Says Li: “The information technology sector has played a major part in this, regarding smart traffic management operations, and helped significantly in the efforts to improve the city’s traffic levels. We now have all kinds of public comprehensive command centres and we gather all the public transport mode information together in order to manage it efficiently. More than 20,000 video cameras have been installed to monitor the roadway traffic and help Shenzhen manage its operations successfully.”
He continues: “Using these techniques we can give a far more accurate picture of the traffic conditions – drivers’ awareness of the traffic situation is also vastly improved so they don’t join a jam! Everything operates centrally from one map so we all know the city's current traffic information, whether it’s from the road, the bus or the metro. It’s all in one picture and the key statistics are not limited to daily figures but weekly, monthly and yearly so we can identify patterns and predict traffic levels for the next 24 hours or next week, thanks to big data video analytics.”
Seamless border crossing
Another recent technological implementation that is helping to keep Shenzhenites moving is a free flow intra-China border-crossing project.
Says Li: “Previously to drive from one province to another we would need to stop the car and manually punch a card to cross the border. Now we're using free flow technology when we cross the provincial border and we do not need to stop at the tolling station. The bills are automatically split between operators, drivers and passengers save a lot of time and the reduction in queues means reduced carbon emissions so it is better for the environment. All of this means that the operators are operating more efficiently, too.”
In line with modern, smart cities across the world, Shenzhen is using AI technology to add intelligent elements to its traffic camera monitoring system.
“Previously the cameras were only used for monitoring purposes.

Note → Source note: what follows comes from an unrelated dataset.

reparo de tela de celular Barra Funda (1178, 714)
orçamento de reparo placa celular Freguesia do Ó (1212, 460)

The cameras don't understand what is happening on the road. Now, thanks to the implementation of artificial intelligence they understand what is happening, for example there is an incident here, an accident there or a fire. The AI cameras automatically detect these unplanned events and inform the control centre instantly. The emergency services are enabled that much quicker so the whole process is more efficient.”
Information for satisfaction
Says Li: “It’s not just smart traffic operations that we are talking about. It’s not just a smart city – this is a smart area.”